### Aufgaben
A - Prüfe, ob die drei Aussagen (i), (ii) und (iii) zum Textabschnitt über Regeln und Gelassenheit passen. Antworte jeweils mit Ja oder Nein und zitiere wörtlich die entscheidende Stelle. (i) Viele Regeln machen Eltern und Erzieherinnen ruhiger. (ii) Das Vertrauen in die Kinder ist schon so sicher, dass Gelassenheit einziehen kann. (iii) Ob Gelassenheit gewachsen ist, merkt man an der Atmosphäre eines Hauses.
B - Schreibe den Textabschnitt über Regeln und Gelassenheit nach seinem letzten Satz weiter.

### Textabschnitt
◆ ◆ ◆ ◆ ◆ ◆ ◆
Eltern wie Erzieherinnen scheinen allein durch die Existenz einer Fülle von Regeln ruhiger zu werden. Schließlich hat man sich abgesichert. Wenn doch ein Kind rennt, kann man immer sagen....
Das ist der dickste Stolperstein auf dem Weg zu veränderten Arbeitsweisen: Noch ist das Vertrauen in die Kinder, aber auch das Vertrauen in die Kolleginnen nicht so sicher, dass Gelassenheit einziehen kann.
Doch wenn nach Jahren gemeinsamer guter Erfahrungen Gelassenheit gewachsen ist - was man an der Atmosphäre eines Hauses sofort merkt - ist der Boden bereitet, um Regelwerke zu überprüfen und abzuspecken.

Abspecken im NOA

An diesem Punkt sind wir im Netzwerk Offene Arbeit Berlin gerade angelangt.
◆ ◆ ◆ ◆ ◆ ◆ ◆
### Datenblock
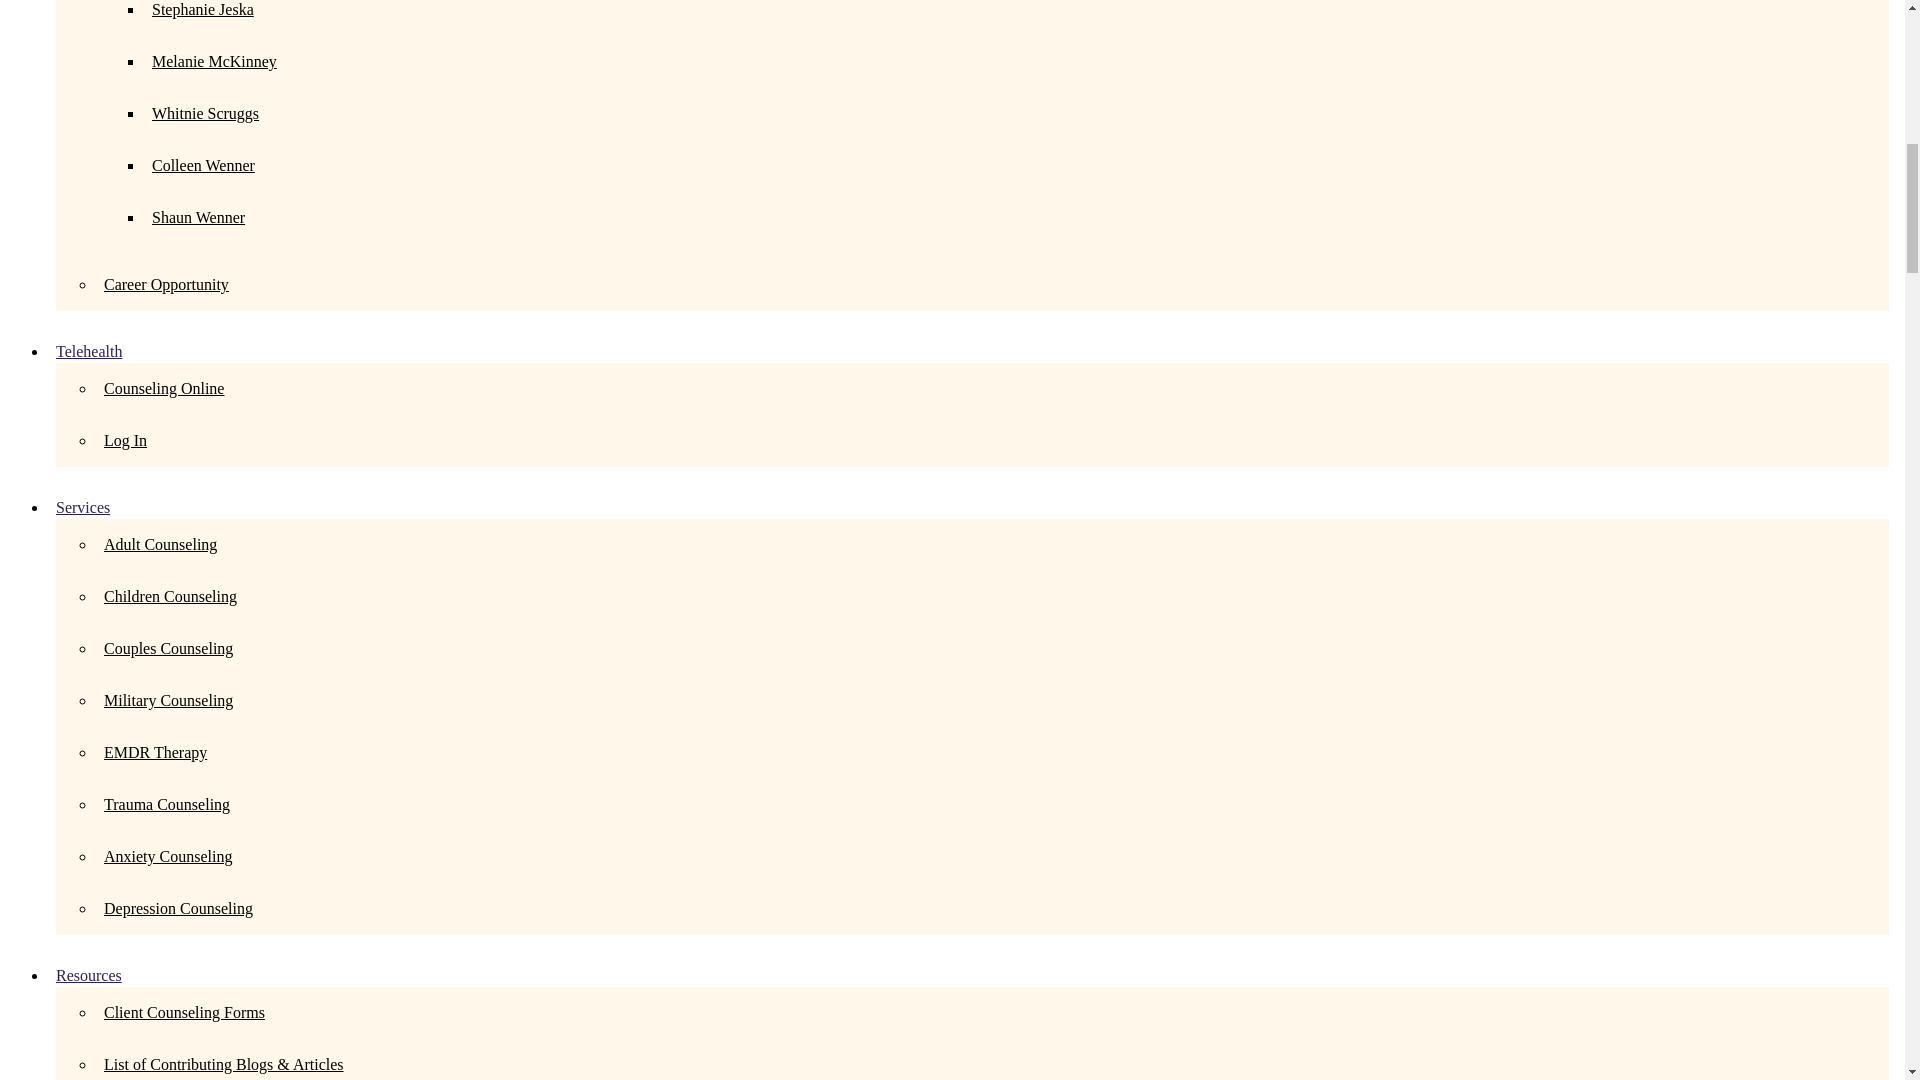 This screenshot has height=1080, width=1920. I want to click on Log In, so click(125, 440).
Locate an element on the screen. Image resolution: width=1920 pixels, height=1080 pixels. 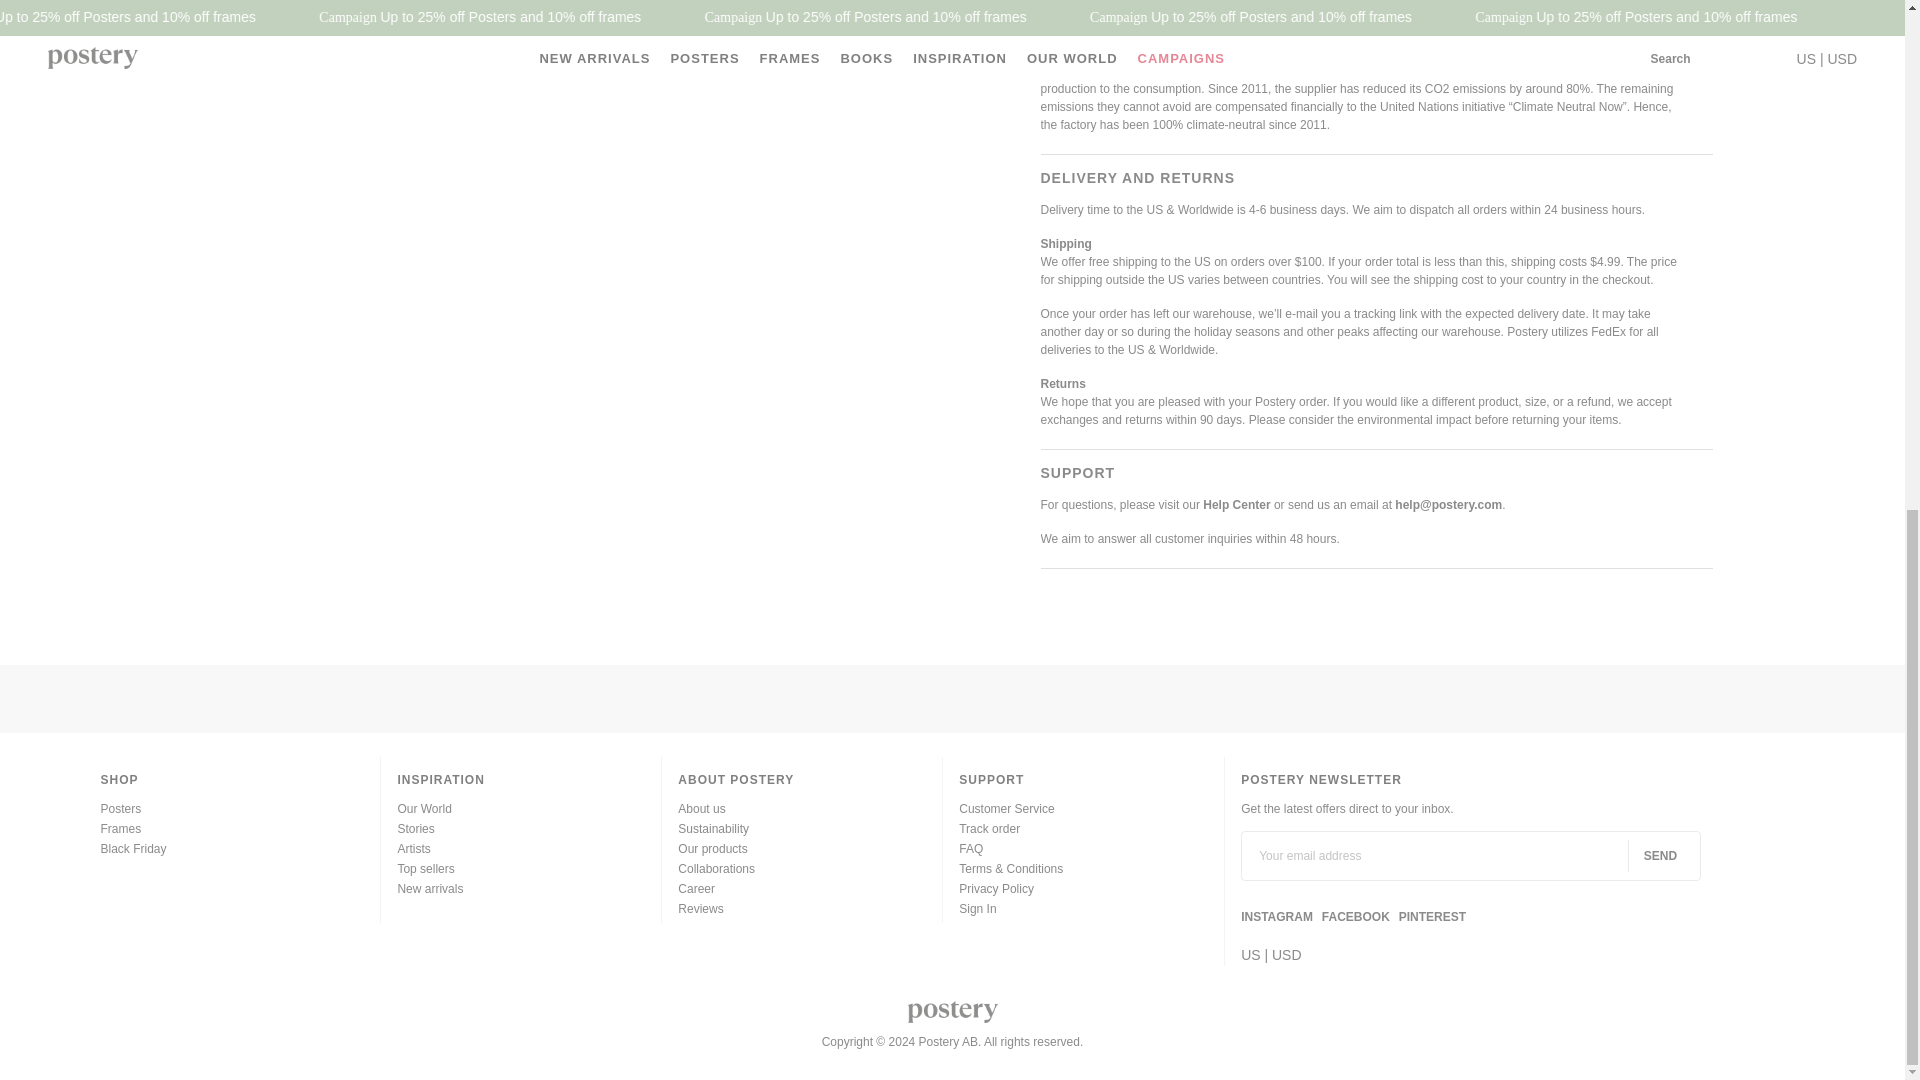
Black Friday Posters is located at coordinates (132, 849).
◆ ◆ ◆ ◆ ◆ ◆ ◆
### Lösungen
A -
(i) Ja: „Eltern wie Erzieherinnen scheinen allein durch die Existenz einer Fülle von Regeln ruhiger zu werden.“
(ii) Nein: „Noch ist das Vertrauen in die Kinder, aber auch das Vertrauen in die Kolleginnen nicht so sicher, dass Gelassenheit einziehen kann.“
(iii) Ja: „was man an der Atmosphäre eines Hauses sofort merkt“

B -
Gradmesser für Offenheit ist nach unserer Überzeugung nicht die äußere Struktur - Wie viele Räume sind für spezielle Tätigkeiten ausgerüstet, und wer plant mit wem? -, sondern die innere Einstellung: Wie offen sind wir für die Perspektive der Kinder und für kritische Blicke hinter unsere Kulissen? Setzen wir uns wirklich mit unseren Beweggründen auseinander? Wie kann es uns gelingen, einander wahrzunehmen und voranzubringen, ohne gegenseitige Verletzungen? Ein heikles Thema.
Zunächst wollen wir in den eigenen Häusern nachspüren: Wie steht es mit den Regelwerken?
Einige Fragen zur unserem Regelverständnis haben wir bereits formuliert:

  • Welche Regeln gelten überhaupt noch? Erfahrungsgemäß fallen einige Regeln sofort flach, wenn sie daraufhin überprüft werden.
  • Welche Regeln werden eingehalten?
  • Welche Regeln werden oft durchbrochen? Ständige Verstöße sind ein untrügliches Zeichen dafür, das die Regeln nicht verinnerlicht wurden, also für die Kinder nicht sinnvoll sind.
  • Welche Regeln sind Verbote?
  • Welche Regeln sind Gebote?
  • Was ist überhaupt eine Regel?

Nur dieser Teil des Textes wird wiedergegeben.